• **What you will do**:
Your task is to transcribe, word for word, the line containing "More Info (639, 2256)" and all lines that follow it to the end of the entries. Leave out the pictures.

• **Records shown**:
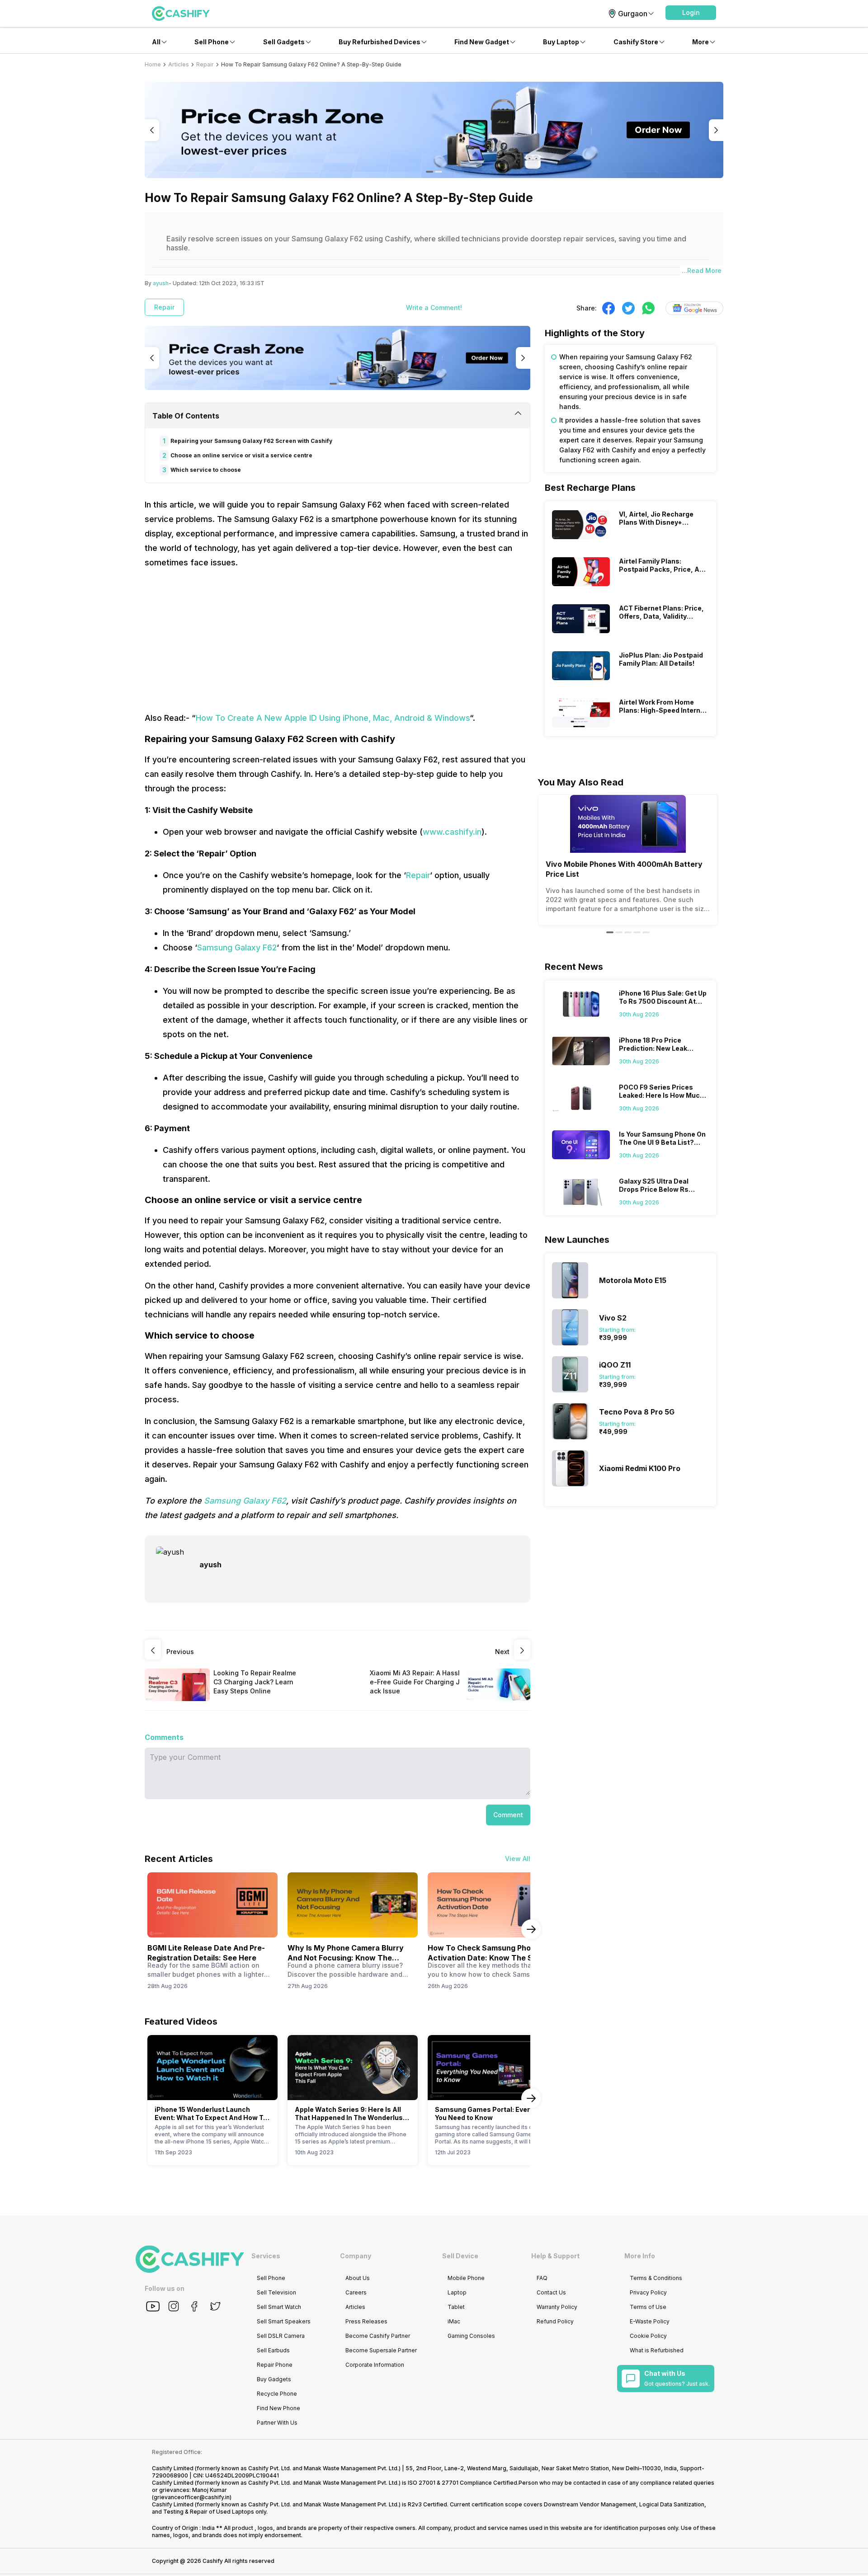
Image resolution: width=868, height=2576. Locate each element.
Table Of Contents (185, 415)
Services (265, 2256)
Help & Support (555, 2256)
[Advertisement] (337, 640)
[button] (690, 12)
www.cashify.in (452, 832)
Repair (418, 875)
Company (355, 2256)
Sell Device (460, 2256)
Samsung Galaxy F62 (237, 947)
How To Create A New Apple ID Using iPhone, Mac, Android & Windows (333, 718)
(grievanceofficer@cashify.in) (191, 2497)
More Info (639, 2256)
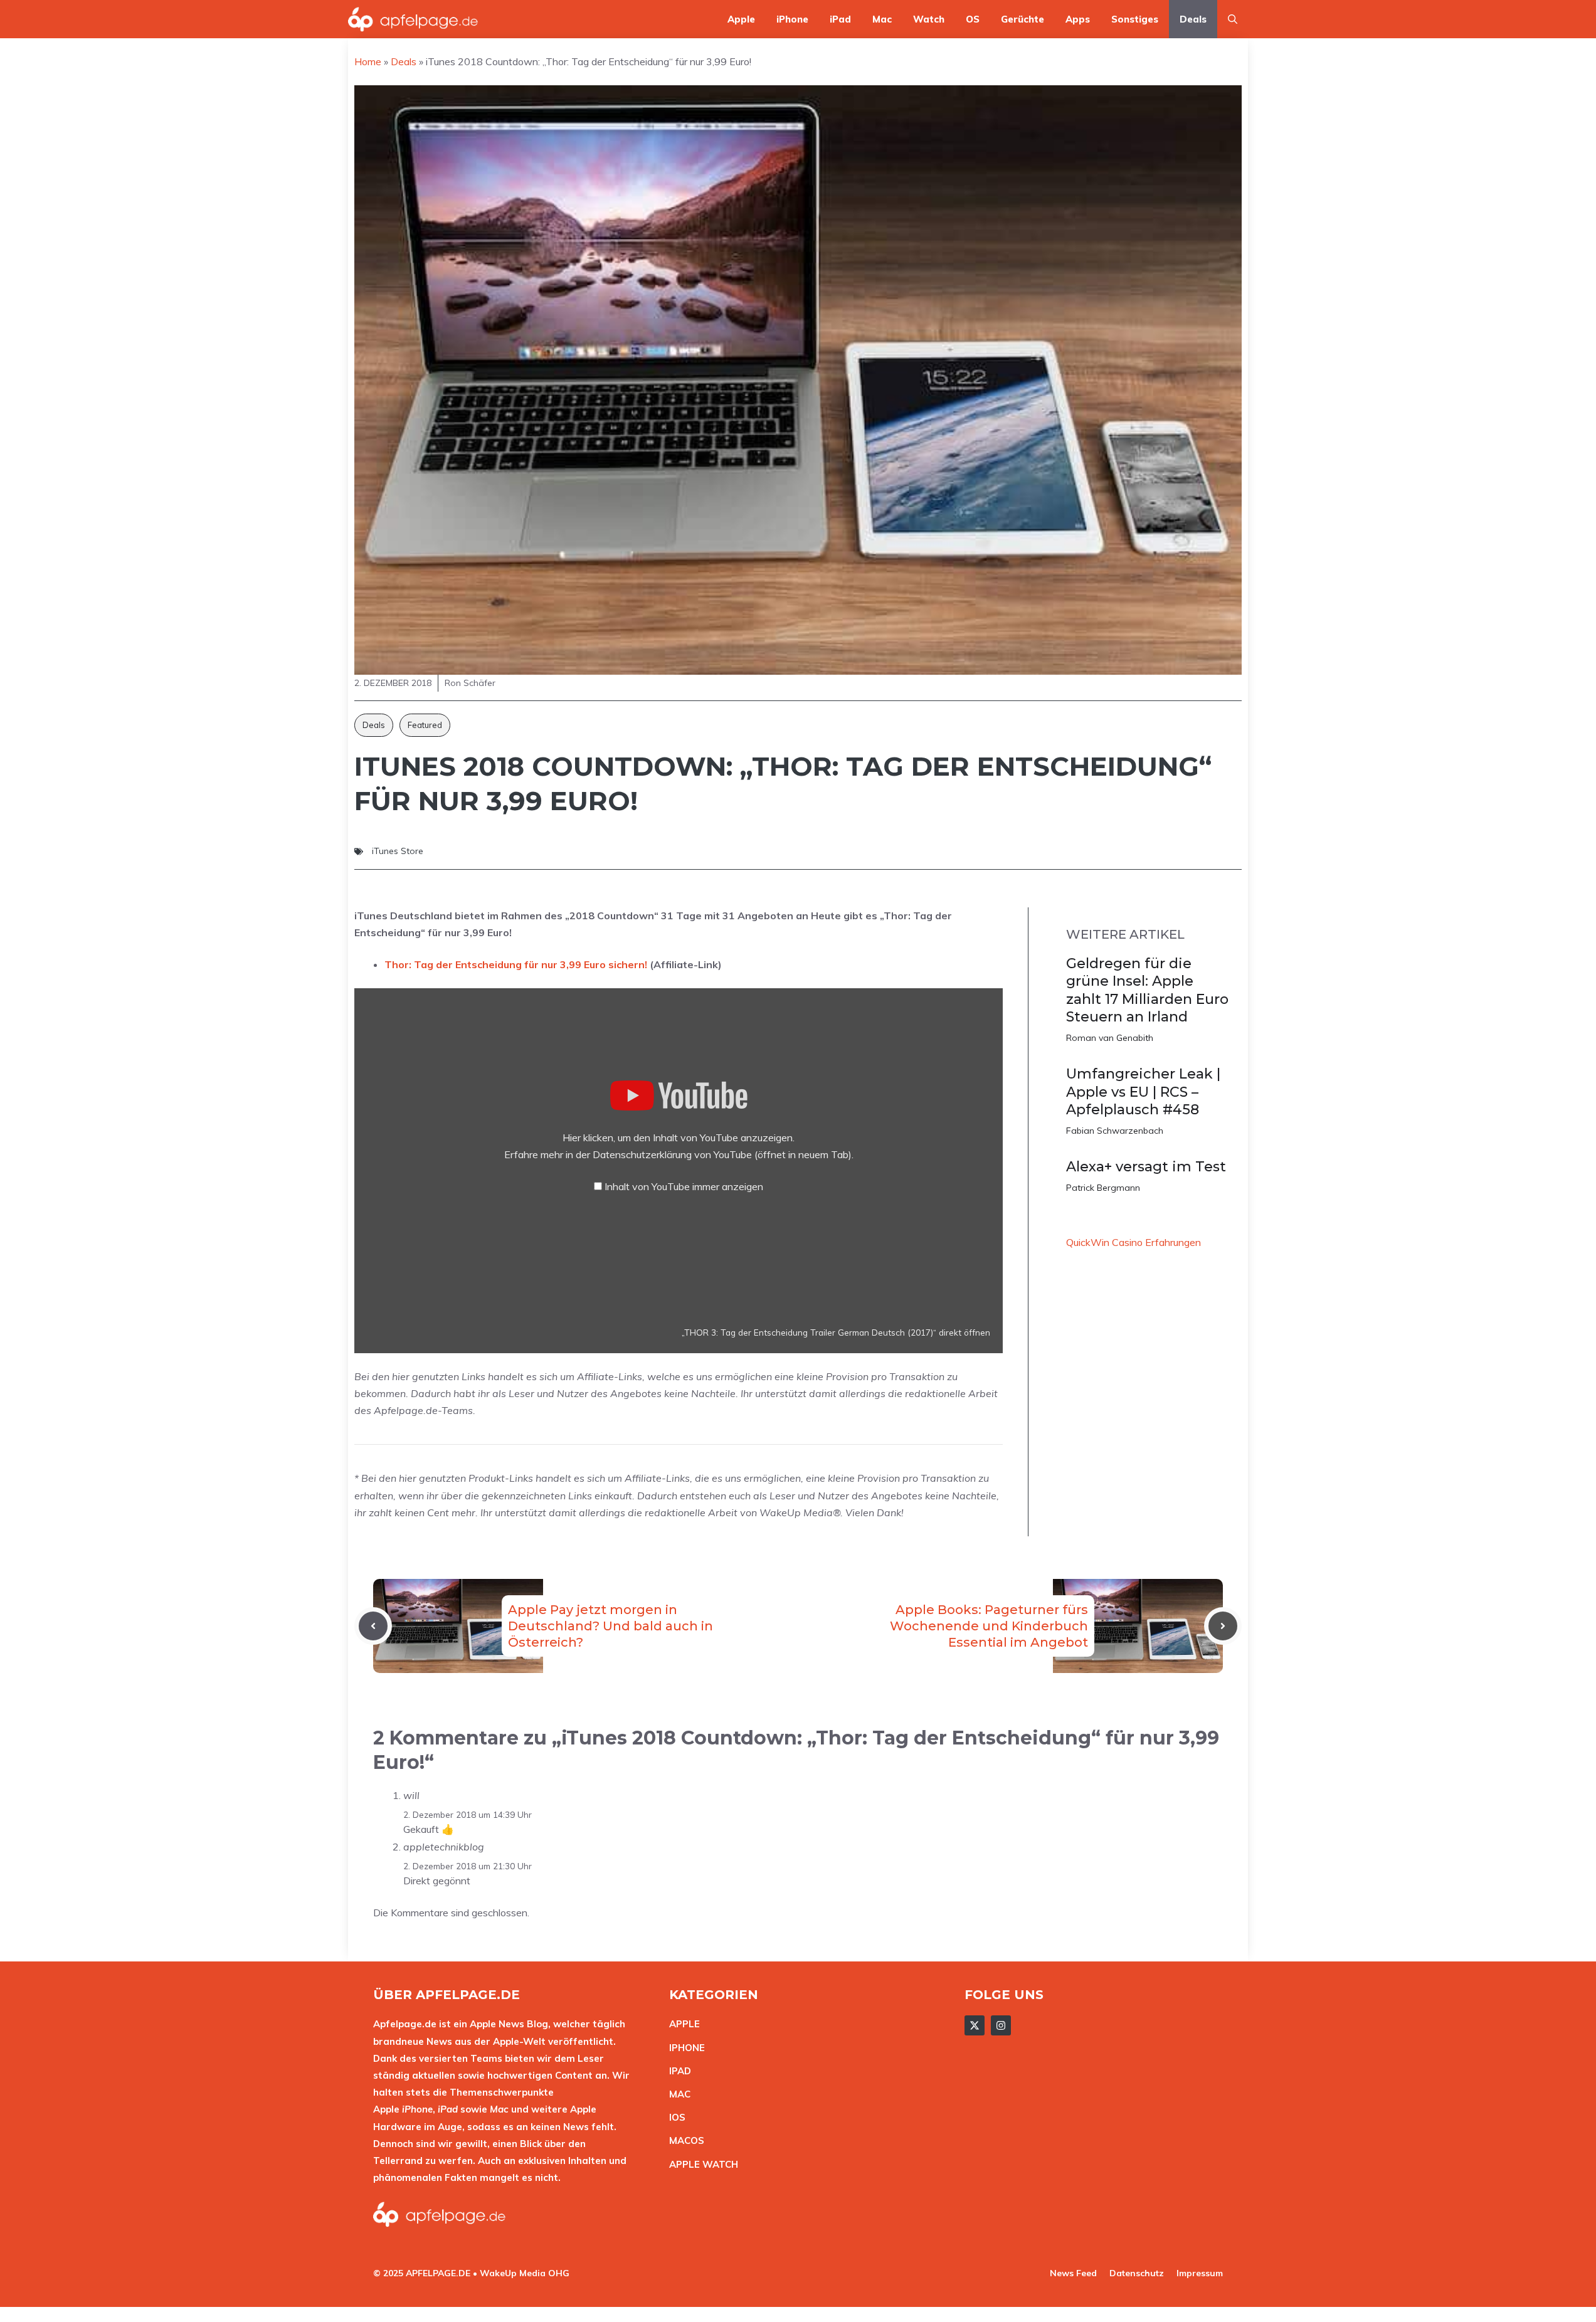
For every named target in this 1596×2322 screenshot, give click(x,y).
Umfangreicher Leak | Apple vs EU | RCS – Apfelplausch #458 (1143, 1091)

• **Solved problem**:
More Info (639, 2256)
For every named target in this 1596×2322 screenshot, give click(x,y).
Umfangreicher Leak | Apple vs EU | RCS – Apfelplausch #458 (1143, 1091)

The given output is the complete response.